## DATA TO USE
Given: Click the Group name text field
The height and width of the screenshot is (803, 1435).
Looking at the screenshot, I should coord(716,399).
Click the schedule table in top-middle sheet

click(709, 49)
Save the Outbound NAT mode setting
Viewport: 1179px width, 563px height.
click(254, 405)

--

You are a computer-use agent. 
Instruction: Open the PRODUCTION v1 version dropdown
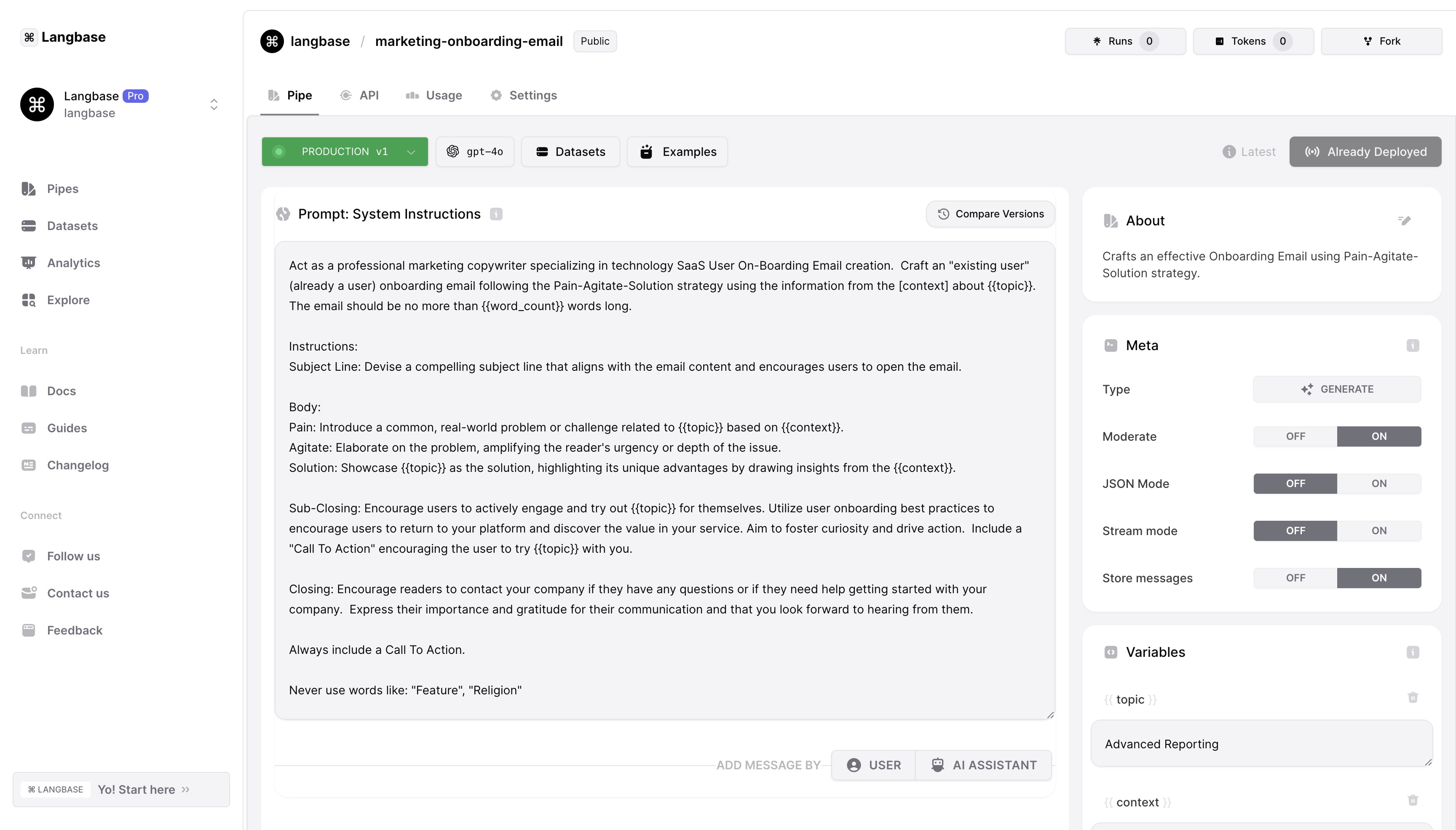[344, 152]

## YOUR OBJECTIVE
Extract the material from the line containing "Given: Click the Group name text field" down to the line containing "click(254, 405)", and copy both of those lines along with everything between them.

## COMPLETED EXERCISE
Given: Click the Group name text field
The height and width of the screenshot is (803, 1435).
Looking at the screenshot, I should coord(716,399).
Click the schedule table in top-middle sheet

click(709, 49)
Save the Outbound NAT mode setting
Viewport: 1179px width, 563px height.
click(254, 405)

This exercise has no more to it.